During his recent visit to the boarding home, Curley said some of the boarding home’s rooms were being fumigated, “and they were closed.”
If bedbugs become “a big problem, then we would have to close the boarding home” and find alternate lodging in the city for patients and escorts, Curley said.
Geraldine Osborne, Nunavut’s deputy chief medical officer of health, said in a Nov. 1 email that the health department is working with the Kivalliq Inuit Centre to monitor the situation there.
The health department has also provided information in both Inuktitut and English to the Kivalliq Inuit Centre and all health centres.
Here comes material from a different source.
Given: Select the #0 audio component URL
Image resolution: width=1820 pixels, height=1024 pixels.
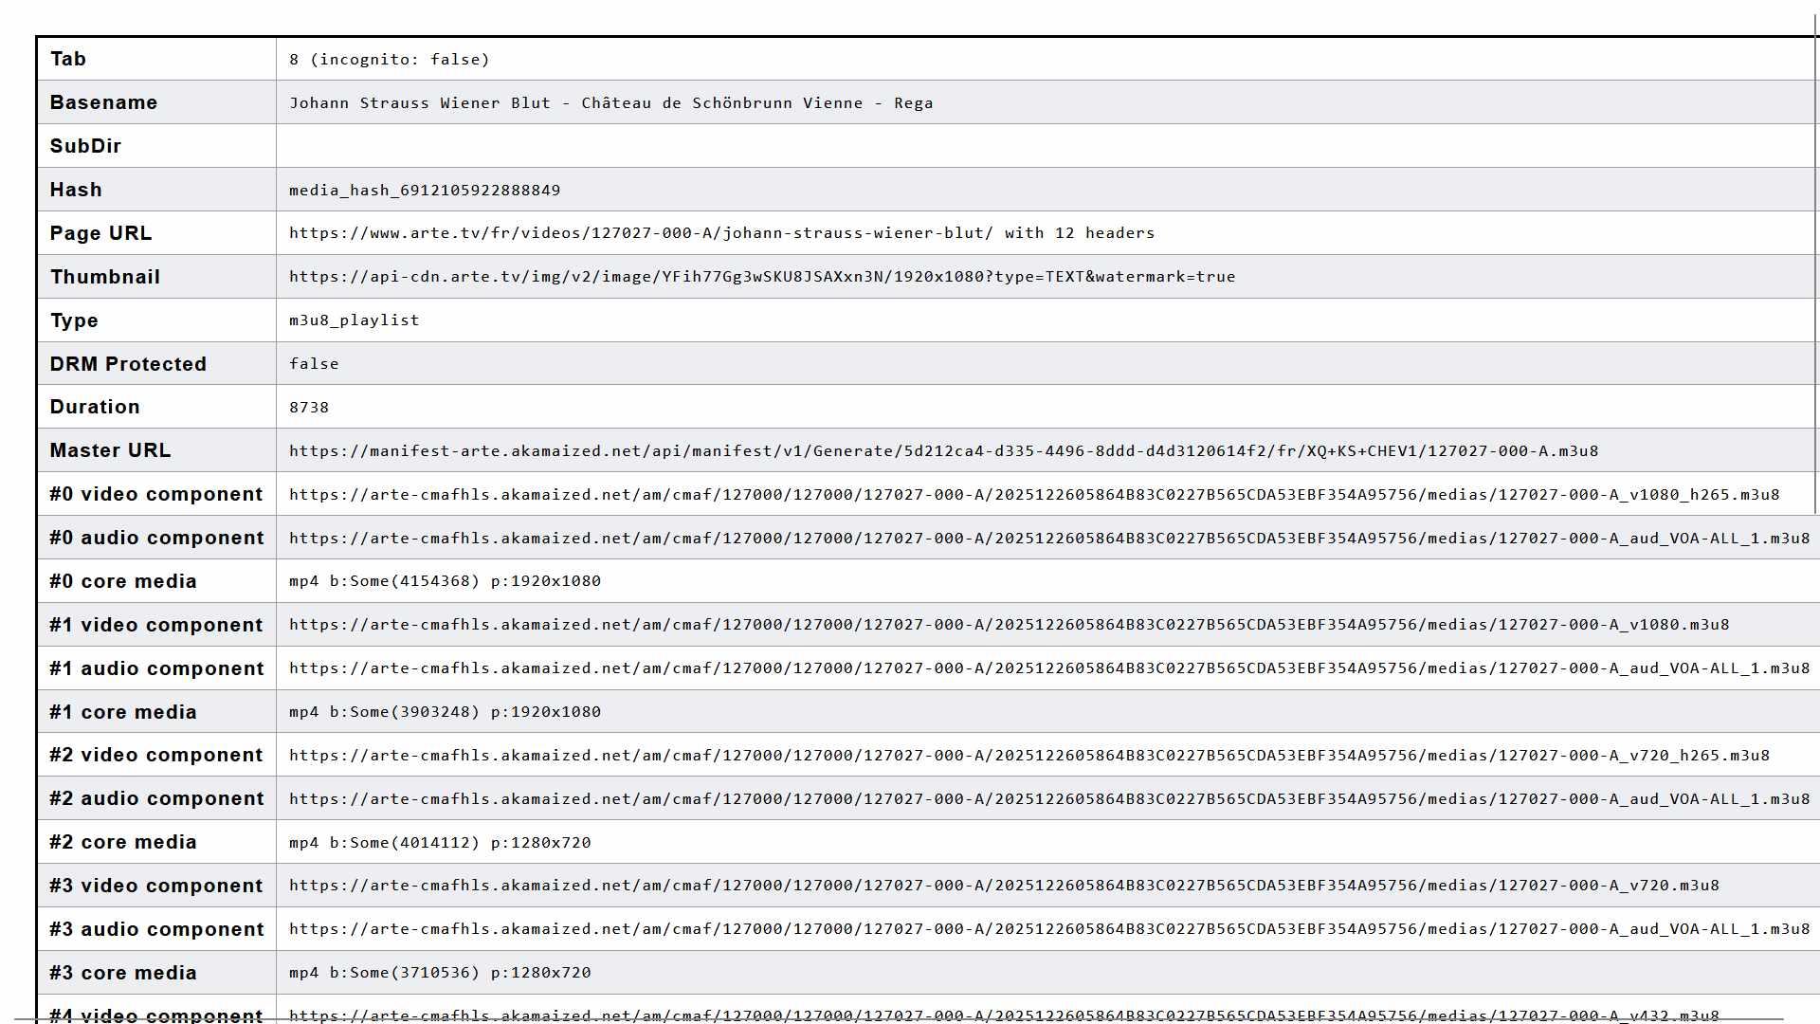Looking at the screenshot, I should pos(1048,539).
And it’s sending a letter and fact sheet to all boarding homes and to the Nunavut Arctic College residence to inform people about bedbugs and how to get rid of them.
Like many major cities across Canada, Winnipeg has suffered from an infestation of bedbugs over the past few months.
Bedbugs have been found in the city’s libraries and at Winnipeg’s largest hospital, the Health Sciences Centre, inside a dialysis unit and behind a bed in a cubicle, according to a recent CBC News report.
Adult bedbugs are reddish-brown, flat oval in shape, and have no wings.
Not even a quarter of an inch long, bedbugs are nonetheless pesky critters, causing itchy marks, blisters and rashes where they bite into the skin with two hollow feeding tubes.
One tube injects saliva that makes the victim’s blood thinner and numbs the skin. With the other tube, the bedbug sucks out blood, usually for about five minutes.
After feeding, they turn dark red and become bloated.
Bedbugs only need to eat every five to 10 days and they can live for up to a year, lurking in beds and other warm, dark places and only surfacing occasionally to feed.
Eggs are whitish, pear-shaped and about the size of a pinhead. Clusters of 10 to 50 eggs can be found in cracks and crevices, says a GN fact sheet on bedbugs.
The good news is that bedbugs don’t like low temperatures, which cause them to go into hibernation and die.
To get rid of bedbugs, you can freeze, broil or poison them with pesticides — and everything affected must be thoroughly cleaned.
To guard against bedbugs when you’re travelling, inspect the headboard of the bed, look at the mattress and don’t leave your bag on the bed.
When you get home, wash your clothes before bringing them into your bedroom and make sure no bedbugs travelled back with you in your bag.
If you have bedbugs in your home, consult with your regional Environmental Health Officer to confirm that you have bedbugs, the GN advises.